Stored items:
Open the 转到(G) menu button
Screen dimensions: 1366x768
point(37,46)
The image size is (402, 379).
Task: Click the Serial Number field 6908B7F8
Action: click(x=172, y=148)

**WHAT THE TASK ASKS**
Exact retyping of every entry is required.

**SOLUTION**
Open the 转到(G) menu button
Screen dimensions: 1366x768
point(37,46)
The image size is (402, 379).
Task: Click the Serial Number field 6908B7F8
Action: click(x=172, y=148)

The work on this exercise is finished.